===== Data =====
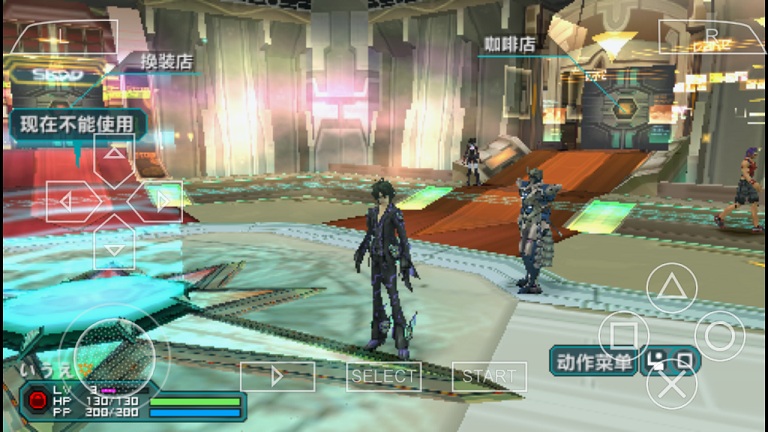Viewport: 768px width, 432px height.
Task: Activate the fast-forward arrow button
Action: [277, 376]
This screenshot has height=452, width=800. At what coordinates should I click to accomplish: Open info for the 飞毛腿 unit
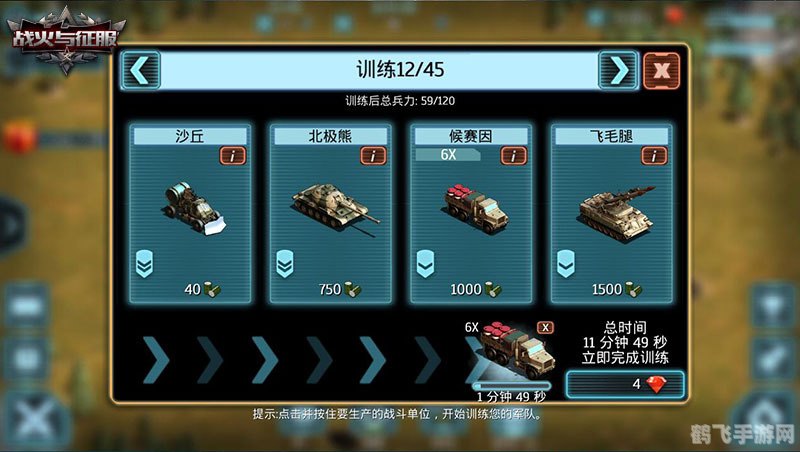coord(654,156)
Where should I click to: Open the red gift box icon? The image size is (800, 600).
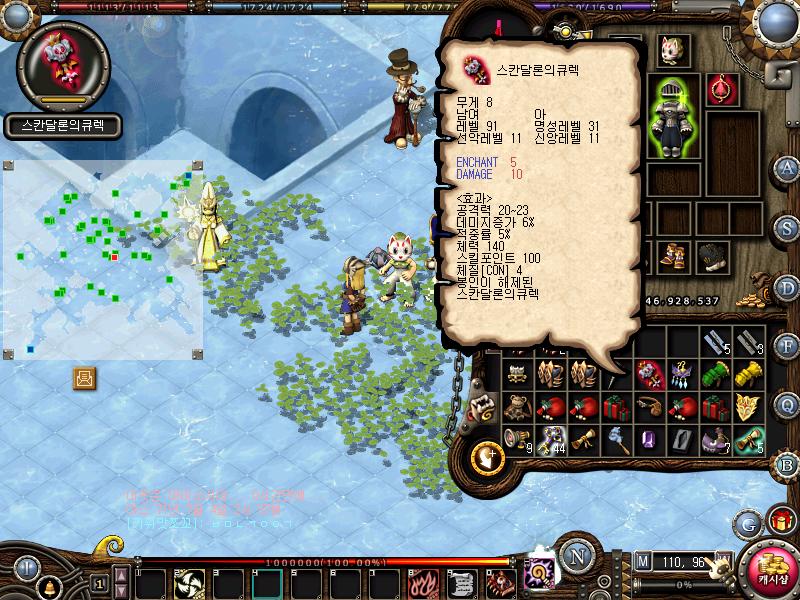tap(778, 520)
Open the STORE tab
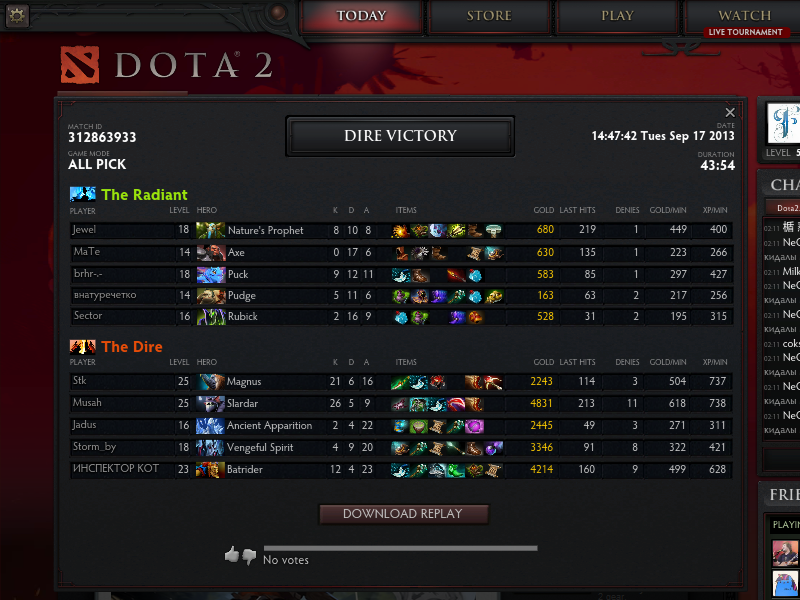 [489, 16]
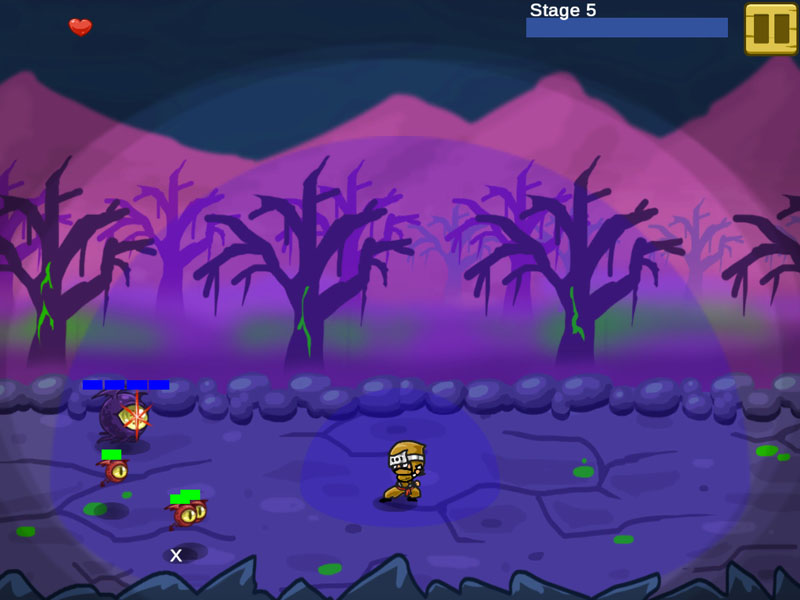Pause the game with the gold button
The height and width of the screenshot is (600, 800).
pos(771,28)
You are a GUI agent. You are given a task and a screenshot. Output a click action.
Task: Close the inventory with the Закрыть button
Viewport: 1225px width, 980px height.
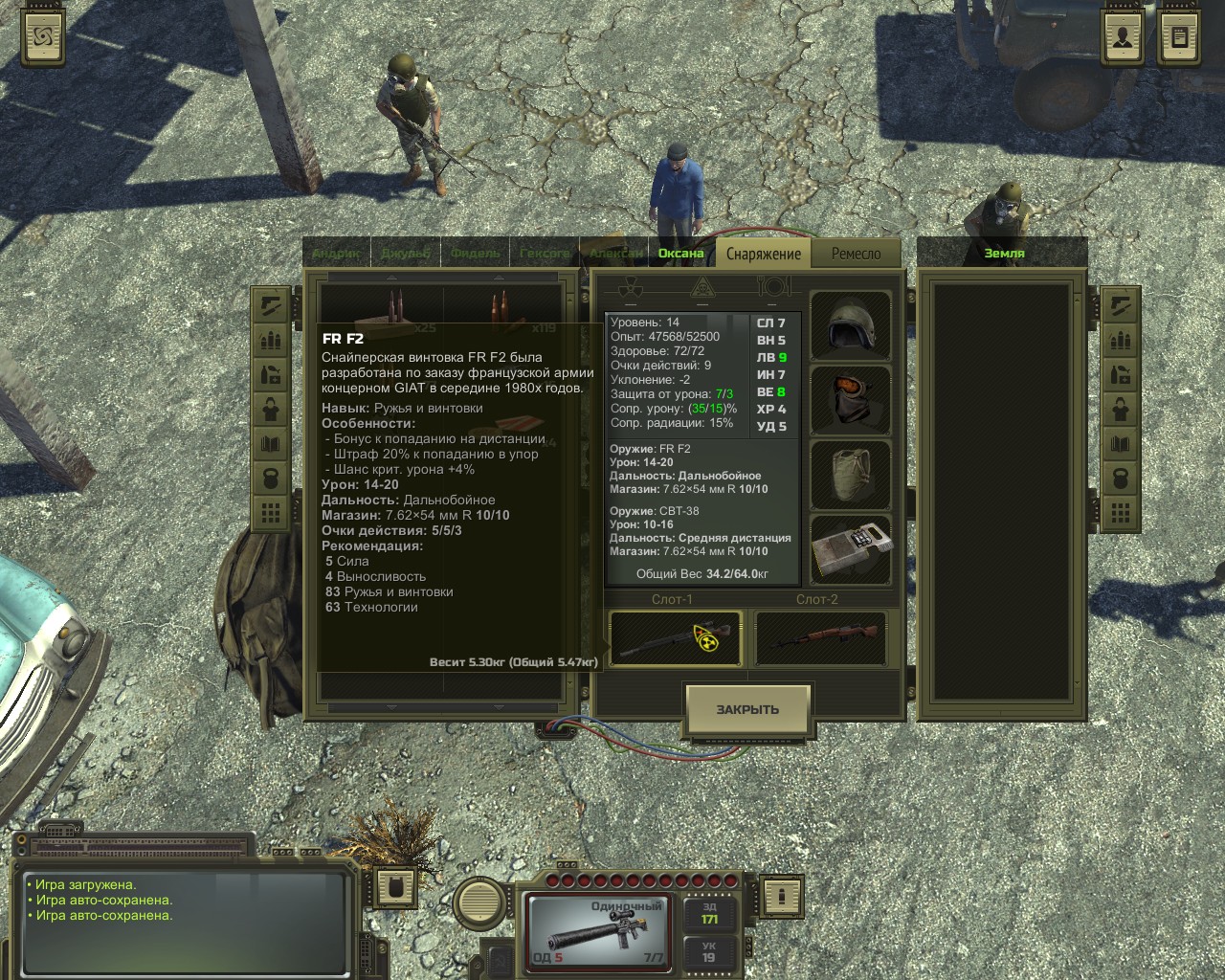tap(747, 710)

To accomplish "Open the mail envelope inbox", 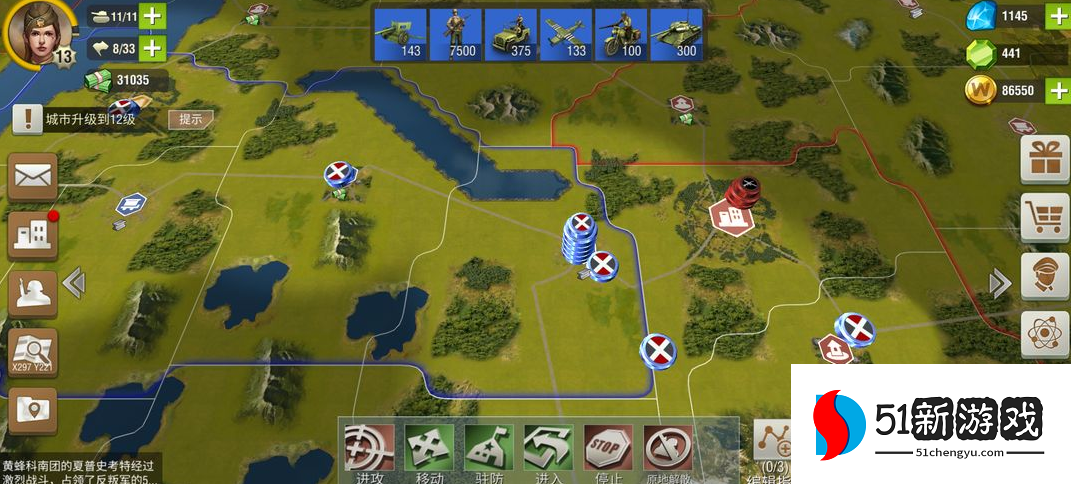I will (33, 177).
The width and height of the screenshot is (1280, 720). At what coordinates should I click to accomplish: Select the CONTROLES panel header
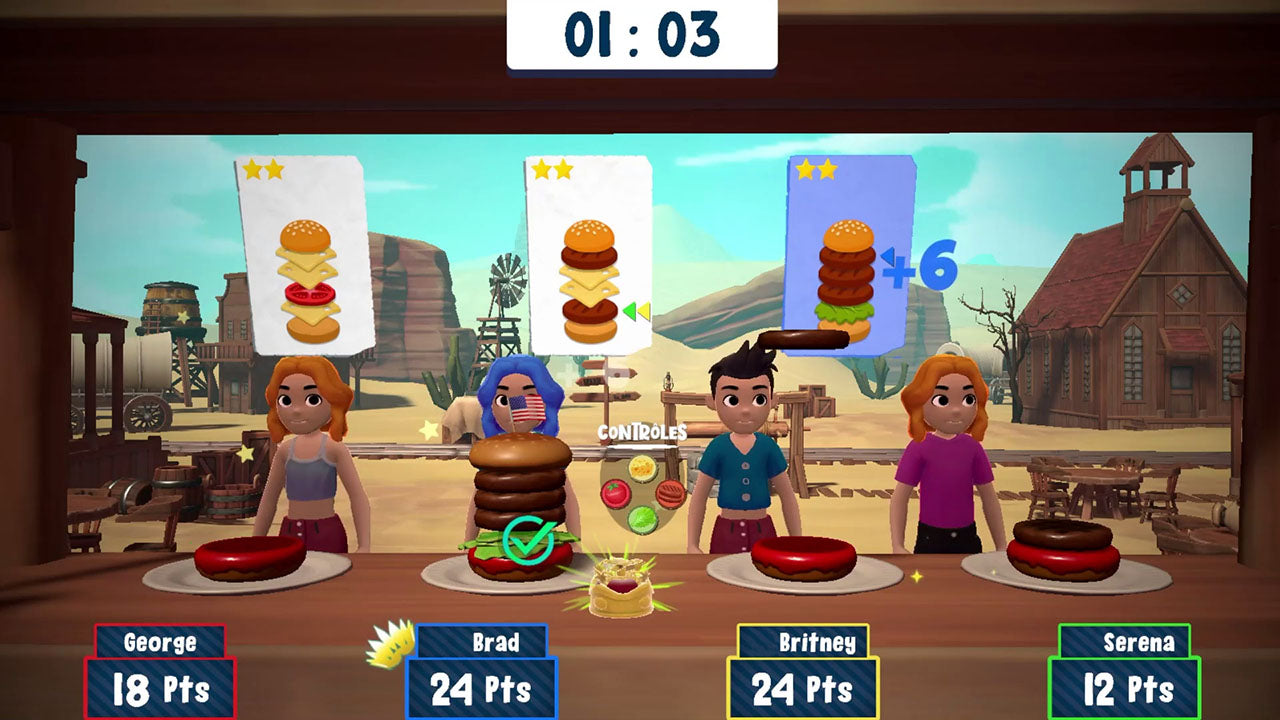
=====
(Task requirements) Copy the data from its first line through the line with "coord(654,156)", and leave the pictures out of your copy.

(Worked solution)
Viewport: 768px width, 432px height.
Task: Activate the fast-forward arrow button
Action: [277, 376]
This screenshot has height=452, width=800. At what coordinates should I click to accomplish: Open info for the 飞毛腿 unit
coord(654,156)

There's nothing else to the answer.